TASK INPUTS:
┌──
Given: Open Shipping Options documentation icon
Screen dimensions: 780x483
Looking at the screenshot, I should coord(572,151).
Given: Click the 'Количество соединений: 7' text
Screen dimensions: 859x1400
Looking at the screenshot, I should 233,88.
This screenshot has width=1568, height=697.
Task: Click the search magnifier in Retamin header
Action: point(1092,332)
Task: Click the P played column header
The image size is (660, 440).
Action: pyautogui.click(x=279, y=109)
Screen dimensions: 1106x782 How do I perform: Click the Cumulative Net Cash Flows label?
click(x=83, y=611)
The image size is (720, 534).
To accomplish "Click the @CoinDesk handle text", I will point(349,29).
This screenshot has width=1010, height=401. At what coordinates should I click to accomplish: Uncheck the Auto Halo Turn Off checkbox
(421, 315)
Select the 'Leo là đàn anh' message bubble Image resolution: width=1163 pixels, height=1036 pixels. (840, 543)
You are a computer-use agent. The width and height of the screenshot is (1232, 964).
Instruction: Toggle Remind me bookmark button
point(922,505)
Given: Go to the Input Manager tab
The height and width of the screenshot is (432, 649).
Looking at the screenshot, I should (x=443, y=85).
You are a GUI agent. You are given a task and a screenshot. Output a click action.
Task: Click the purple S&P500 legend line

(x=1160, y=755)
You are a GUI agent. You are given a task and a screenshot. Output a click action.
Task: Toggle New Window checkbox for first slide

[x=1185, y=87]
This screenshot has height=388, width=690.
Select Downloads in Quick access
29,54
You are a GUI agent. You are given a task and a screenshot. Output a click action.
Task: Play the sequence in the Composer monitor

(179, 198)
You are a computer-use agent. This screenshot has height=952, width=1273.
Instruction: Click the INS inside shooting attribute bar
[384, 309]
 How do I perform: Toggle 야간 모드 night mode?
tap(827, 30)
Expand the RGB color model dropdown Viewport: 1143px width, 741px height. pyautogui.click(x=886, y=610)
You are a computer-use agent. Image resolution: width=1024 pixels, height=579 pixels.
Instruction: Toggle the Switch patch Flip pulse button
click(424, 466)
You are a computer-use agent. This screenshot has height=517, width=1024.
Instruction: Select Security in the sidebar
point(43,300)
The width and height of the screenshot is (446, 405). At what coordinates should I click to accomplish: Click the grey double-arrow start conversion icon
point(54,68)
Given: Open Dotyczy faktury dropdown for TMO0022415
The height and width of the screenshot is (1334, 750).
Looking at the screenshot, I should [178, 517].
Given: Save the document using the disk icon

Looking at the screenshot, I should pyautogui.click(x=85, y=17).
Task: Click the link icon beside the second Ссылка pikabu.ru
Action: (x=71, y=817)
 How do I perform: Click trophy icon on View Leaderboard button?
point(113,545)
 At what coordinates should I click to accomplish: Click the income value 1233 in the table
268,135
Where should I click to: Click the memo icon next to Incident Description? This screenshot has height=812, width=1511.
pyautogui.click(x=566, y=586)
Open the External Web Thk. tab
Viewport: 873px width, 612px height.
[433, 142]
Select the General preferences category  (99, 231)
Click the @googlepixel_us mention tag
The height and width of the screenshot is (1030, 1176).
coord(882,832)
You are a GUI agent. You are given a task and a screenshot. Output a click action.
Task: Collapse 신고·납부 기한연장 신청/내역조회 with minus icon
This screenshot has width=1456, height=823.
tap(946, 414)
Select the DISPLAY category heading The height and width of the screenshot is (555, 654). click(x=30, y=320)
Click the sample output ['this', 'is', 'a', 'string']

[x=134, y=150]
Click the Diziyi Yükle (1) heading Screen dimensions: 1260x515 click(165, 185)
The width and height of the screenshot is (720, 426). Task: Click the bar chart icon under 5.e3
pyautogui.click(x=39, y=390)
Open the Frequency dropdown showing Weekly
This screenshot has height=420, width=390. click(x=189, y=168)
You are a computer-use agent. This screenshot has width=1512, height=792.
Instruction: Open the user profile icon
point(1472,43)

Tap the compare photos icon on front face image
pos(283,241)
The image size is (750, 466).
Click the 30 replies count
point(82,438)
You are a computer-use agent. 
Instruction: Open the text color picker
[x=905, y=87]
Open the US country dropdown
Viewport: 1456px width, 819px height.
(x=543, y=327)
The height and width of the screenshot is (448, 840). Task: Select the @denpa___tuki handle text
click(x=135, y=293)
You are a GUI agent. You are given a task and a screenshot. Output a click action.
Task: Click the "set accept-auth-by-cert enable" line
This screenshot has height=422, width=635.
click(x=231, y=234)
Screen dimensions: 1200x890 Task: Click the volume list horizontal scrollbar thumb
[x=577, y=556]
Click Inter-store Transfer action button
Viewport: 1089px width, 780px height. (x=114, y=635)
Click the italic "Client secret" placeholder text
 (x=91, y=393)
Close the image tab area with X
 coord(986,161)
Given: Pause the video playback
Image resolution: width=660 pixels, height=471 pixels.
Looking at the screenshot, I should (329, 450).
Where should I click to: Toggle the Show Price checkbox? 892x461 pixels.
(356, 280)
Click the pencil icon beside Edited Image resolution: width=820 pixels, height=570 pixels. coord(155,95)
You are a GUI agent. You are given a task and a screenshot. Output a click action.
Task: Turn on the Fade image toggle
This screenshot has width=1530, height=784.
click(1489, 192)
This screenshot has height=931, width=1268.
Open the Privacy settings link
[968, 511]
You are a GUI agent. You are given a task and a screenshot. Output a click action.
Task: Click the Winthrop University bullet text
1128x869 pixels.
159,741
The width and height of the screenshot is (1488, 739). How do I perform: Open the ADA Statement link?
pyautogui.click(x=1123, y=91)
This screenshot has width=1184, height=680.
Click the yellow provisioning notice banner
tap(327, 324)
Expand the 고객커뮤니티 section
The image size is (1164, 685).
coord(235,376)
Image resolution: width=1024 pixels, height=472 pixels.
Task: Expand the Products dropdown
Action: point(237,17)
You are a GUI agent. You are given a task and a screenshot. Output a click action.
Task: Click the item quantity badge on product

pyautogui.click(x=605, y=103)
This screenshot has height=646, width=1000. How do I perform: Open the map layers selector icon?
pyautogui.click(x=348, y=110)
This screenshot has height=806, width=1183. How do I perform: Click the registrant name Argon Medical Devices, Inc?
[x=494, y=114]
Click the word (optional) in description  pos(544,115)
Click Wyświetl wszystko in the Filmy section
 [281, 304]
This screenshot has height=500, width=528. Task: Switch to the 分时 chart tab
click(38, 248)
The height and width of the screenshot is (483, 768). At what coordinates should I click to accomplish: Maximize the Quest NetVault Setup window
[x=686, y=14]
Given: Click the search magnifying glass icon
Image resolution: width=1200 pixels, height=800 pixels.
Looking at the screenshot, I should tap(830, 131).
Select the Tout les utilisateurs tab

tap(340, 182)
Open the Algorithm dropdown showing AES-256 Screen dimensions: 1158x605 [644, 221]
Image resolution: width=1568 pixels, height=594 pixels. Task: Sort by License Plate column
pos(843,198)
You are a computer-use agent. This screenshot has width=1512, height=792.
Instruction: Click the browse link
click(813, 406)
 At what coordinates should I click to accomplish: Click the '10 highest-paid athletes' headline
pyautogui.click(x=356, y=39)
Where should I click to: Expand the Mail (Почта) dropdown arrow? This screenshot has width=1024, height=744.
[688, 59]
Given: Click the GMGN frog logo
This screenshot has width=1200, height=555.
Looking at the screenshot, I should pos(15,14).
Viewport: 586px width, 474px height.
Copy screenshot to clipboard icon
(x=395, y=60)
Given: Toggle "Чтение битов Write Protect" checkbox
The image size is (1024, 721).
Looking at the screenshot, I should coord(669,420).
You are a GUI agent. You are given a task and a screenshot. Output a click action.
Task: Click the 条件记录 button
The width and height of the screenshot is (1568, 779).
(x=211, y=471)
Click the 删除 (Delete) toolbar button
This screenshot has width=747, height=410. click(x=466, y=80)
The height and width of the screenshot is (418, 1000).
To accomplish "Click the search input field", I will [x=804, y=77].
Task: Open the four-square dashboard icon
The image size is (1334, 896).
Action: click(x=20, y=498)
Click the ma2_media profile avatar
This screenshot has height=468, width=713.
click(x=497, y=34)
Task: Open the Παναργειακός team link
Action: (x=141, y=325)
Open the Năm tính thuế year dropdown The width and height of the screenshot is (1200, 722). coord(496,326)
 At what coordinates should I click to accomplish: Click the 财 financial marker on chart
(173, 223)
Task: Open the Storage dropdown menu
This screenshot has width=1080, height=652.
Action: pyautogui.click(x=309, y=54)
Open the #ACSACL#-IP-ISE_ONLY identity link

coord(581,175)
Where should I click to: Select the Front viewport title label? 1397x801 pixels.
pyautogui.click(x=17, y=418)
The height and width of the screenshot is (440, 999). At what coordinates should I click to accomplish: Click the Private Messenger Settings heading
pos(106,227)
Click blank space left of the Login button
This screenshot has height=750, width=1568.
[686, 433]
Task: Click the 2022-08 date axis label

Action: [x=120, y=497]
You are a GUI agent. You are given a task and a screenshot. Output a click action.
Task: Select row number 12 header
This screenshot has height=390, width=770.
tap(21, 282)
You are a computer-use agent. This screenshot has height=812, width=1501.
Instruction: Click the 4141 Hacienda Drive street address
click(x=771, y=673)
└──
GOAL OF THE EXERCISE:
Review the entries above and return every line where "computer" appears.

RESULT OF THE TASK:
You are a computer-use agent. The width and height of the screenshot is (1232, 964).
You are a computer-use agent. This screenshot has height=952, width=1273.
You are a computer-use agent. Image resolution: width=1024 pixels, height=579 pixels.
You are a computer-use agent. This screenshot has height=517, width=1024.
You are a computer-use agent. This screenshot has width=1512, height=792.
You are a computer-use agent. 
You are a computer-use agent. This screenshot has width=1512, height=792.
You are a computer-use agent. This screenshot has height=812, width=1501.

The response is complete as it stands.